(Stored records)
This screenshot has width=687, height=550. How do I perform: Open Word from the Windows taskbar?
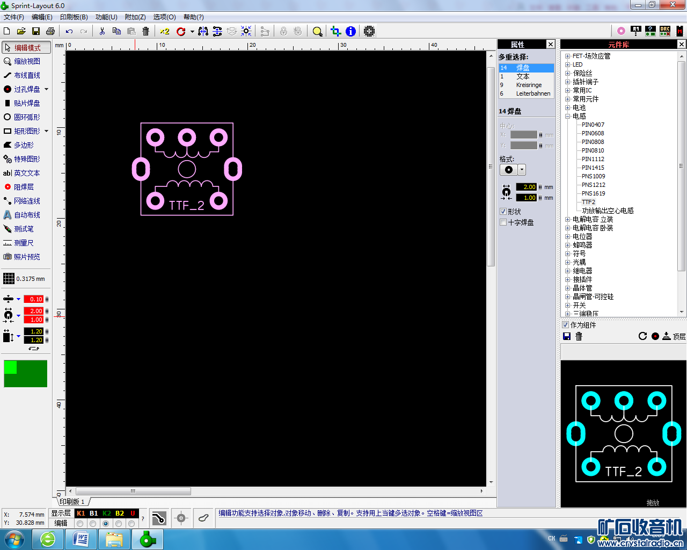click(x=81, y=539)
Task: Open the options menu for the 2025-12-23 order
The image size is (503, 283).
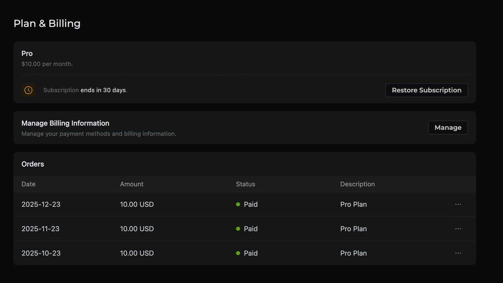Action: coord(458,204)
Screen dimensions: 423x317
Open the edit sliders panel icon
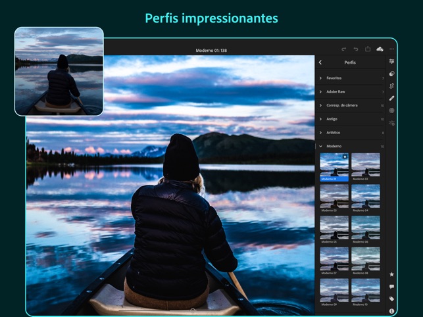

◆ Task prompt: Keep every word of the data as it is when you write it out, but drop the pictures.

◆ Solution for this problem:
This screenshot has width=687, height=550. How do I perform: Open Word from the Windows taskbar?
click(x=81, y=539)
Task: Open the options menu for the 2025-12-23 order
The image size is (503, 283).
Action: coord(458,204)
Screen dimensions: 423x317
Open the edit sliders panel icon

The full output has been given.